> Brief
Starting from the line that holds "Task: Pick the Internalization radio button", print each remaining line of the entries exactly, ending with the last.

> Data to examine
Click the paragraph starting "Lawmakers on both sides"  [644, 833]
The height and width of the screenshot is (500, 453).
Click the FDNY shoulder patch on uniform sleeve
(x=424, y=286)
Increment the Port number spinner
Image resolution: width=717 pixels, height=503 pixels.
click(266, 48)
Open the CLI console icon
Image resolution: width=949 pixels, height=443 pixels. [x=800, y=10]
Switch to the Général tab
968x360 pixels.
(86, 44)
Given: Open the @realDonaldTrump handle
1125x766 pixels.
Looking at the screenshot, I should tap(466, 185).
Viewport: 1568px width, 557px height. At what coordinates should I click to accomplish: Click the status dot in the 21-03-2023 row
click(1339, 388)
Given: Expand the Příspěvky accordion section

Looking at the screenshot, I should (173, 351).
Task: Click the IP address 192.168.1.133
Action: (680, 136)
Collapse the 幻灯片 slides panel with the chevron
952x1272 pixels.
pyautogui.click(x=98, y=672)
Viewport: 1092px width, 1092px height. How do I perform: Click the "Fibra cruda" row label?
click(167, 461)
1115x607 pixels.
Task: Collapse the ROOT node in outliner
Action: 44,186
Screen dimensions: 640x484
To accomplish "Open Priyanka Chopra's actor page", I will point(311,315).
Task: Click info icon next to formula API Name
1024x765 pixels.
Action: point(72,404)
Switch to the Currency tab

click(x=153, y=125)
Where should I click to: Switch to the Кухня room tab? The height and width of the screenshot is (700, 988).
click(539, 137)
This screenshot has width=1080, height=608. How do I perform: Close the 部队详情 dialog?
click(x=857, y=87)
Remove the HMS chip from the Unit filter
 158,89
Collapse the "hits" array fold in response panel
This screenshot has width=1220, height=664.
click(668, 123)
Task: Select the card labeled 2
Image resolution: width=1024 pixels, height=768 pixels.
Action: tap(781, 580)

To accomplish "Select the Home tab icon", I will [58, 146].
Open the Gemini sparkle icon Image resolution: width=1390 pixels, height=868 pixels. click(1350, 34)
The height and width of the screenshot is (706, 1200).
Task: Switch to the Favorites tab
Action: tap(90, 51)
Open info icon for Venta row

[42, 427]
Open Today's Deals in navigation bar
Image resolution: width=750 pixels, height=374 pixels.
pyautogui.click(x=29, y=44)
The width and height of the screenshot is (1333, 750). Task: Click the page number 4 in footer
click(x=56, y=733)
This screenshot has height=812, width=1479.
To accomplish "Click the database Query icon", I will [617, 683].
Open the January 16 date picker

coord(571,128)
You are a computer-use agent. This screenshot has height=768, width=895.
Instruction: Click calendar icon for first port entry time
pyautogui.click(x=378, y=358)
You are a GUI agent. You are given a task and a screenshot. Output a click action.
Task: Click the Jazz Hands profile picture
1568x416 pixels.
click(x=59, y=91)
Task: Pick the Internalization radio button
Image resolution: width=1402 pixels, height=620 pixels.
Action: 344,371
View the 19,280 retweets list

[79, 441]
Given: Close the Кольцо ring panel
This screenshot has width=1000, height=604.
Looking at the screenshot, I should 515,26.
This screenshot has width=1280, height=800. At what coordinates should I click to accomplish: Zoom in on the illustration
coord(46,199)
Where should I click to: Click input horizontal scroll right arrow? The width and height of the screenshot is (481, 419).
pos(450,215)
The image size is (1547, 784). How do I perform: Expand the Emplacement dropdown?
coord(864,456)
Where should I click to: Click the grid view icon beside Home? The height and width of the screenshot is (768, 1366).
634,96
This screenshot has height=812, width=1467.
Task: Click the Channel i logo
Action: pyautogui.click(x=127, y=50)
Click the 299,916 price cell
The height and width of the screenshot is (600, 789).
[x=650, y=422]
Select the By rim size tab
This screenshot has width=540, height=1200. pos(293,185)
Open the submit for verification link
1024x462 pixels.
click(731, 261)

> Worked solution
Task: Pick the Internalization radio button
Image resolution: width=1402 pixels, height=620 pixels.
Action: 344,371
View the 19,280 retweets list

[79, 441]
Given: Close the Кольцо ring panel
This screenshot has width=1000, height=604.
Looking at the screenshot, I should 515,26.
This screenshot has width=1280, height=800. At what coordinates should I click to accomplish: Zoom in on the illustration
coord(46,199)
Where should I click to: Click input horizontal scroll right arrow? The width and height of the screenshot is (481, 419).
pos(450,215)
The image size is (1547, 784). How do I perform: Expand the Emplacement dropdown?
coord(864,456)
Where should I click to: Click the grid view icon beside Home? The height and width of the screenshot is (768, 1366).
634,96
This screenshot has height=812, width=1467.
Task: Click the Channel i logo
Action: pyautogui.click(x=127, y=50)
Click the 299,916 price cell
The height and width of the screenshot is (600, 789).
[x=650, y=422]
Select the By rim size tab
This screenshot has width=540, height=1200. pos(293,185)
Open the submit for verification link
1024x462 pixels.
click(731, 261)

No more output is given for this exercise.